* _Document excerpt_:
----

Insights on the South African IoT and Security industries

In the recent years, the growing number of inventive startups that have arised in South Africa has fed expectations that it might become a big hub for innovation in the industrial internet of things (IIoT).

South Africa Internet of Things (IoT) Market size was valued $2,079.63 million in 2019, estimated to grow at a CAGR of 20.96% during 2020-2025.

    – The digital transformation in the manufacturing industry leading to the implementation of smart manufacturing are further fueling the South Africa IoT market industry.
    – The rising use of software such as digital twin technology, smart home assistance software and so on are also enhancing the market growth
    – The rise of COVID-19 pandemic has enabled the vendors to provide technology-enabled solutions in the healthcare industry

These key factors are enhancing the growth of the South Africa IoT market during the forecast period 2020-2025.

However, there are roadblocks to more rapid growth, typically involving difficulty in implementing new applications. Many industries want to use IoT to understand consumer needs in real-time, become more responsive, improve machine and system quality on the fly, streamline operations and develop innovative ways to transform their business initiatives, but South Africa faces a few challenges like budgetary constraints and a lack of adequate technology infrastructure that supposes a block for its growth.

----

* _Information supplied_:

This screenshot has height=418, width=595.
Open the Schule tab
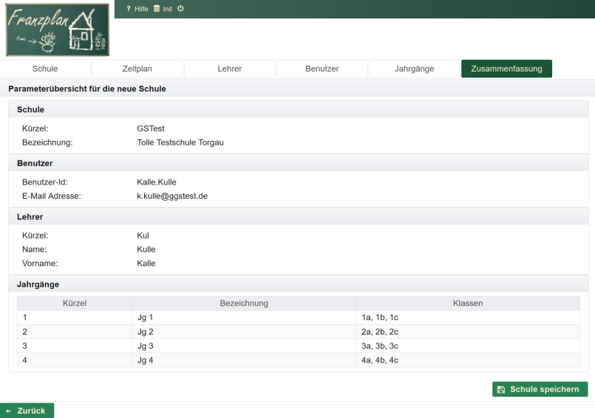click(45, 69)
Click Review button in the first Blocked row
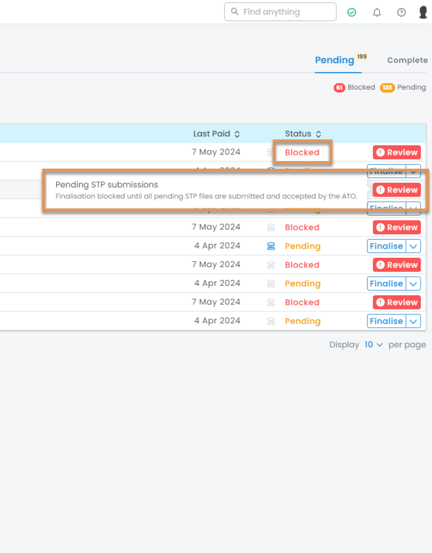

----

* _Work request 1_:
According to the article on South Africa's IoT market, what was the market's value in 2019?
* _Work request 2_:
Please pick up the article on South Africa's IoT market after its last sentence and keep writing.

* _Response area 1_:
$2,079.63 million

* _Response area 2_:
When it comes to the security industry, the South African Department of Labour has launched new ergonomic regulations such as the requirement for employers to implement a programme to control the exposure of employees – and other people affected by their actions – to ergonomic hazards.

Furthermore, these new regulations state that an employer must, before the commencement of any work that may expose employees to ergonomic risks, have an ergonomic risk assessment performed by a competent person, and repeat it every two years.

South Africa is well known for its rich mineral resources like diamonds, gold, platinum and chromium. It is one of the main industries in the country but it is , and probably always will be, one of the most dangerous jobs. That is why, section 23 of the Mine Health and Safety Act (No. 29 of 1996) gives specific recognition to the right of employees to leave a dangerous workplace whenever they might consider that circumstances don’t fit the regulations for safety and health.